Shakespeare has also been the source for some dismal failures. Jack to a King was an attempt to replicate the success of Return to the Forbidden Planet with a gangland Macbeth. Numerous attempts at Twelfth Night have been made (including Music Is and Play On). And Rockabye Hamlet was just disturbing (for instance, Ophelia strangled herself with a microphone cord).

A Brief Note On Other Playwrights

Of course, Shakespeare isn't the only playwright to have had his plays 'musicalised'. Various plays that most people would never have considered putting music to have been turned into successful musicals:

  • My Fair Lady is a musical version of Shaw's Pygmalion, which sticks very closely to the original - using much of Shaw's dialogue and changing only the ending - yet manages to make the songs a natural part of the proceedings. Some, such as 'Why Can't the English' and 'The Rain in Spain', spring from the trials and tribulations of language, while others perform the usual musical comedy function of taking over from dialogue when the emotion runs highest.

  • New Girl in Town was less successful, lasting just over a year on Broadway, but then the very concept of adding music to Eugene O'Neill's plot of Anna Christie is exceedingly bizarre.

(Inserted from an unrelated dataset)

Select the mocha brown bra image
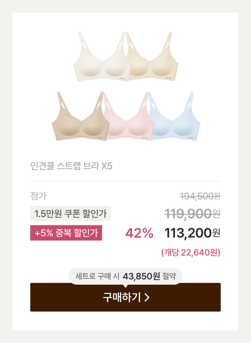Screen dimensions: 251x343 80,116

  • Another 'pointless' musicalisation is that of High Spirits, which achieves the bizarre feat of putting music by other people to a Noel Coward play (Blithe Spirit). It too had a relatively short life on Broadway, but has proved popular since, with frequent revivals.

  • Hello, Dolly! was based on Thornton Wilder's popular farce, The Matchmaker, subsituting music for much of the farcical elements (though combining the two in the 'Motherhood March'), much as Where's Charley? had done for Charley's Aunt.

  • Chicago, Carousel and Oklahoma! all achieved the task of taking an almost-forgotten play (respectively, Chicago, Liliom and Green Grow the Lilacs), spotting something in it and transforming it into a smash-hit musical.

  • Rent, Miss Saigon and Aida, all smash hits on Broadway, take things one step further, mining operatic sources (La Boheme, Madame Butterfly and Aida) and creating a new score around much the same story.

Further Reading

1Of course, it was pure coincidence that one of them happened to be related to lyricist Lorenz Hart...2The servants of the twin brothers.3If she says your behaviour is heinous, kick her right in the...4Not the character from Superman, though the Man of Steel had been around for ten years by this point.5Though not an immediate success.